しかし、それに比例して税に対する悪いイメージを抱くようになったのです。なぜ商品の値段だけでなく消費税なんてものがつくのか。なぜ納税が国民の義務なのか。僕にはそれがさっぱりわかりませんでした。でも今では税の大切さがよくわかります。
中一の一学期末、僕や妹は父を亡くし、今では母が女手一つで僕たちを育ててくれてます。しかし母の収入は決して多くはないので、前よりも少し窮屈な生活を強いられるようになりました。冬のある日、風邪をひいた僕は母と病院へ行きました。冬は光熱費が高くなるのでただでさえ出費が多い中、風邪なんかひいて悪いなぁと思いながら診察を受けました。そして、帰り際、母は診察代を払わず病院を出ました。薬局でも薬代を払わなかったので、不思議に思った僕は、なぜお金を払わないのかきいてみました。そしたら、母子家庭や父子家庭のとこには、お金の負担をしてくれるということを教えてくれました。でも誰が負担してくれるのかわからず、色々調べてみると、それは国民が納めている税で国が援助してくれてるのを知りました。僕はこのとき初めて税の大切さを知りました。
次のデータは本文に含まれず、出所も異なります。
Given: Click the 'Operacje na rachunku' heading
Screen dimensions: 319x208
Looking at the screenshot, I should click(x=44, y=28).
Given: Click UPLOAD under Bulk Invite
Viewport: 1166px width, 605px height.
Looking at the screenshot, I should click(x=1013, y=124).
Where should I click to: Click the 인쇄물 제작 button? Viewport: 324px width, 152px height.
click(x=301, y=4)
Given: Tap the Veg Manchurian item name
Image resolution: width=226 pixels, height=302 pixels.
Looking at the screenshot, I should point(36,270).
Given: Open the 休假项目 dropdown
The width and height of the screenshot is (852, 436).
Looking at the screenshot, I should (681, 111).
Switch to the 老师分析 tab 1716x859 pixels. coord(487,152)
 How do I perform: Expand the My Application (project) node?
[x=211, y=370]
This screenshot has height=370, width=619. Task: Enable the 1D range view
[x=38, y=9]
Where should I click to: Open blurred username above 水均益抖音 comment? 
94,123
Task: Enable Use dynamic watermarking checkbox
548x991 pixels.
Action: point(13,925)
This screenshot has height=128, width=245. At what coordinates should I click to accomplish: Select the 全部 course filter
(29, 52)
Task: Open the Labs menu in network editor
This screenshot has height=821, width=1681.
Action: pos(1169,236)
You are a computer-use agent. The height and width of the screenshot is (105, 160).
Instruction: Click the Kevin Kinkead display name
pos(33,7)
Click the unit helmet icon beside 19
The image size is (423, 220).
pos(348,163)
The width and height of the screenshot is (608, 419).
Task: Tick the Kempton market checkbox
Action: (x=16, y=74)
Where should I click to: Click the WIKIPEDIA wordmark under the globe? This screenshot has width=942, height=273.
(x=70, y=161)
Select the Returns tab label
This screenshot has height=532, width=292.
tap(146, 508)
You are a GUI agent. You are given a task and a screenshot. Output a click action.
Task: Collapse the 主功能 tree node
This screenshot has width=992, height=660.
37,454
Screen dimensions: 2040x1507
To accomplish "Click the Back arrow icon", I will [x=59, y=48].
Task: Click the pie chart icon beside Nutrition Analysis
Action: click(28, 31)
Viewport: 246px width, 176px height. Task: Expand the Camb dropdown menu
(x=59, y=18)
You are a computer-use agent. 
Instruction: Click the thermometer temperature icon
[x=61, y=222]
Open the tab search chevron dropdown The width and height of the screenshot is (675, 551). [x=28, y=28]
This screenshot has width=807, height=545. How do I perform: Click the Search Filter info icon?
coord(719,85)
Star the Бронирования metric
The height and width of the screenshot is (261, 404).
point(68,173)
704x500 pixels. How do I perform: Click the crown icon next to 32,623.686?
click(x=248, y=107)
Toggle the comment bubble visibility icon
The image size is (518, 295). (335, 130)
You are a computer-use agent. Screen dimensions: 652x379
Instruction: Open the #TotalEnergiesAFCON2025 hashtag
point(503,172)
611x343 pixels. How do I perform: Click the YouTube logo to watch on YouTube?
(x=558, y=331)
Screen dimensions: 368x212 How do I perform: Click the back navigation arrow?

それだけじゃありません。直す必要の無い道路を工事しているのを見て「税金の無駄使いだ。」と思ったこともありました。でも今年の七月十六日、新潟県で大地震がありました。そんな災害が起きたときのために道路を補強したり、また被害にあった人たちを助けたり、壊れはてた町や村をもとどおりにしたりすることができるのは全部税金のおかげです。
これらの経験を通したり、税について勉強したりして、完璧とはいえないけど、昔に比べ税のことにだいぶ詳しくなりました。今思えば、少ない知識で税を否定していた自分が懐かしく感じます。そして僕は、僕たち国民は税に守られているのだと思いました。
今僕が中学校に通っていられるのも、貧しいながらも楽しく生活できているのも、健康で安全な生活がおくれるのも、全て税金のおかげです。このような生活が絶えるなんて、皆さんは考えたこと無いでしょう。それは安心してるからです。では、なぜ安心して生きていけるのでしょう。それは税に守られているからです。
昔疑問だった『納税がなぜ国民の義務なのか』は今はちゃんと答えがわかります。それは今の日本社会を崩さないため。そして、それを実行するため、僕は立派な社会人になって、日本の社会人としての責任を持ち、しっかり税を納めることを目標とします。
小さな力の大切さ
鎌ヶ谷市立第五中学校
三年 松本綾佳
私は最近までずっと疑問に思っていたことがありました。それは私が小さいころからつい最近まで「小児ぜんそく」という病気で治療を受けていた時のことです。例えば、毎月一回の検診の時にもらう一ヶ月分の薬や突然夜中に発作が起きて、点滴などの治療をしてもらった時に、薬局で私以外の患者さんがお金を払っているのにもかかわらず、お母さんがお金を払っているところを見たことがありませんでした。私はそのことを小さいながらも「なんでだろう?」と気になっていました。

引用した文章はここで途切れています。